Goal of the exercise: Quote the listing below in its entirety, omitting every image.
[Material for the task — start]
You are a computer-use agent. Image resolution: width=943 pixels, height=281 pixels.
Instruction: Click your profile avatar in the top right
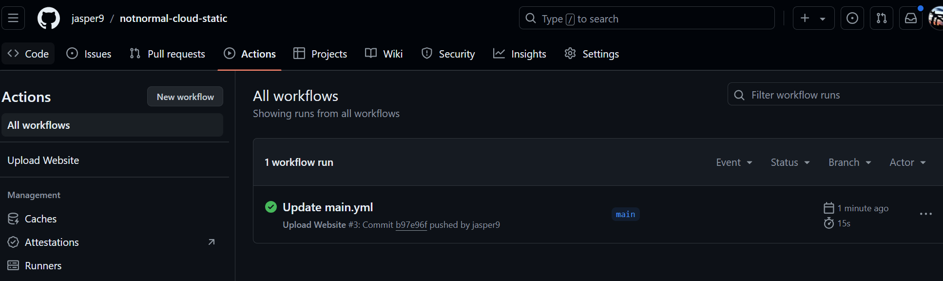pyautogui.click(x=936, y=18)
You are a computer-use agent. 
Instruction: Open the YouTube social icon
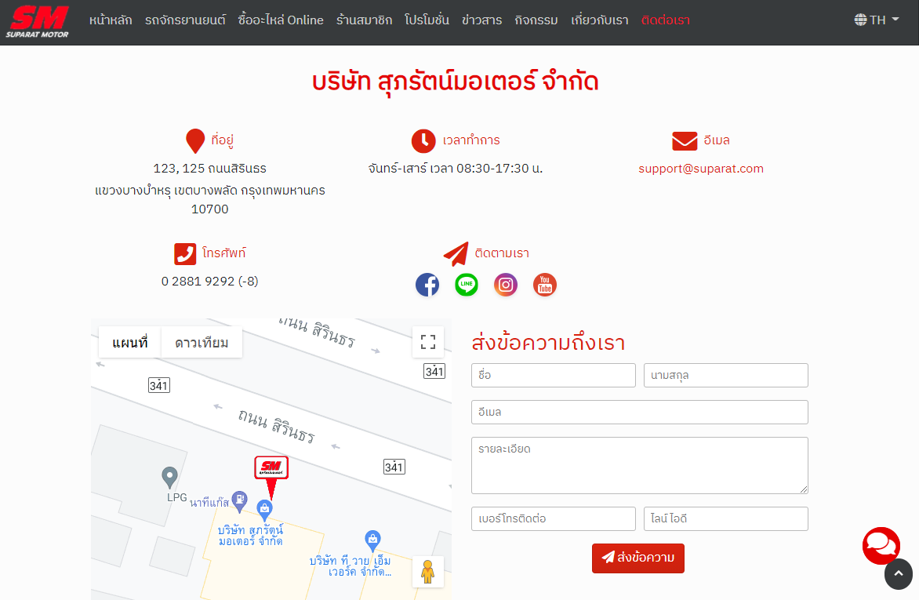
[Material for the task — finish]
Result:
You are a computer-use agent. Image resolution: width=943 pixels, height=281 pixels.
Instruction: Click your profile avatar in the top right
pyautogui.click(x=936, y=18)
You are a computer-use agent. 
Instruction: Open the YouTube social icon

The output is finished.